World Bulletin/News Desk
At least six people were killed in clashes between Egyptian security forces and anti-coup demonstrators in two different parts of the country on Friday, a major anti-coup alliance said.
According to sources with the National Alliance for the Defense of Legitimacy, a loose coalition of Islamist parties that demand the reinstatement of ousted president Mohamed Morsi, five people were killed in Greater Cairo and another in the central Fayoum province.
Egypt's Health Ministry, however, confirmed only three deaths countrywide, along with ten injuries elsewhere in the country.
According to the anti-coup alliance, two people were killed in confrontations with police in western Cairo's 6 October City, and another three in the Al-Alf Maskan district of eastern Cairo. Another protester was killed in Fayoum, the alliance said.

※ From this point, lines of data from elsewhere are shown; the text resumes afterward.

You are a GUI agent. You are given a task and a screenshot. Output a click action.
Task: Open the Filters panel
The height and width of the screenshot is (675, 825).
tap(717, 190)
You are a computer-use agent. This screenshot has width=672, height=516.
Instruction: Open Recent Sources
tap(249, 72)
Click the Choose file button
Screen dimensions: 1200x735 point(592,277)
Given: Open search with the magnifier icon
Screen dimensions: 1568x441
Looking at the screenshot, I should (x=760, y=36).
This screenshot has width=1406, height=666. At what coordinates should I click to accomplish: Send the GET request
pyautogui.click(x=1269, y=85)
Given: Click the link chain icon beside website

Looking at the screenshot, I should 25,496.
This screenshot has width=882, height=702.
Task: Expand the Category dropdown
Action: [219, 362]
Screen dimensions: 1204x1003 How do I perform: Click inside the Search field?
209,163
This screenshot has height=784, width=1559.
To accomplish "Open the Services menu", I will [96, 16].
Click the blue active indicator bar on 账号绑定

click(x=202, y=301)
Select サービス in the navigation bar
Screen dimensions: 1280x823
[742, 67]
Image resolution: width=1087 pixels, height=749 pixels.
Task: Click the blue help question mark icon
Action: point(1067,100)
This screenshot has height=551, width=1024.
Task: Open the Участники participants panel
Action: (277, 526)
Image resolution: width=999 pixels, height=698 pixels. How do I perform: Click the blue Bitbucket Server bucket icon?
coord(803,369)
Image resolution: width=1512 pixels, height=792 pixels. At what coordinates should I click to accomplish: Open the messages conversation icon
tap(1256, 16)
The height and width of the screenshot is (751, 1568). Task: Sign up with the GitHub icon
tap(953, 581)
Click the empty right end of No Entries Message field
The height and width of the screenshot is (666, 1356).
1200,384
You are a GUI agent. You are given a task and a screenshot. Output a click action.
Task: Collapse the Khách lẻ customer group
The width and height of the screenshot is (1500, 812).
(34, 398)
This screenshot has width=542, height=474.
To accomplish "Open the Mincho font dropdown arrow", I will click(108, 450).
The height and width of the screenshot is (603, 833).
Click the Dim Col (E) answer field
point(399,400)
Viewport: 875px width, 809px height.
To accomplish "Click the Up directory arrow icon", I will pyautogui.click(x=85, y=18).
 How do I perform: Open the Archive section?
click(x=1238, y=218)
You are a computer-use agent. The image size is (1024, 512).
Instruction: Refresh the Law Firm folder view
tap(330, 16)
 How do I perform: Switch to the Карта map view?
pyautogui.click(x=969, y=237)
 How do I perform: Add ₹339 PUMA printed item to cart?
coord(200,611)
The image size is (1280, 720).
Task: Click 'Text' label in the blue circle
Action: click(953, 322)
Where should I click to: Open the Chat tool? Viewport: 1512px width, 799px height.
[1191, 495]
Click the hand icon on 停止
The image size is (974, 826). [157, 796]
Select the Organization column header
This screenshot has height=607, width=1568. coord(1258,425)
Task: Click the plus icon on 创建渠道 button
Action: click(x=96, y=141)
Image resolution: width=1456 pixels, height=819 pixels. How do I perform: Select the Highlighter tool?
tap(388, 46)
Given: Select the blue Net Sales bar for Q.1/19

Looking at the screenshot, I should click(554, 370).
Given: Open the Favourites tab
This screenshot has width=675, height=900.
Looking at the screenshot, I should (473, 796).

The ministry, for its part, said in a statement that two people had been killed in Cairo and a third in Fayoum, while its hospitals had received ten injured people in four different provinces.
Anti-coup protesters staged fresh rallies on Friday, two days after a national referendum on a revised version of Egypt's 2012 constitution. The 2012 charter was suspended by the military following Morsi's ouster last July.
The vote is the first step of a transitional roadmap imposed by the army following Morsi's overthrow. The plan also calls for fresh parliamentary and presidential elections sometime this year.
Clashes between protesters and security forces were reported in several areas of capital Cairo on Friday, as well as in several provinces.
Sources with the anti-coup alliance said a number of protesters had been killed by live ammunition used by security forces.
Scores of protesters were also injured when unidentified individuals attacked a anti-coup protest in Giza's Al-Omraniya district, eyewitnesses said.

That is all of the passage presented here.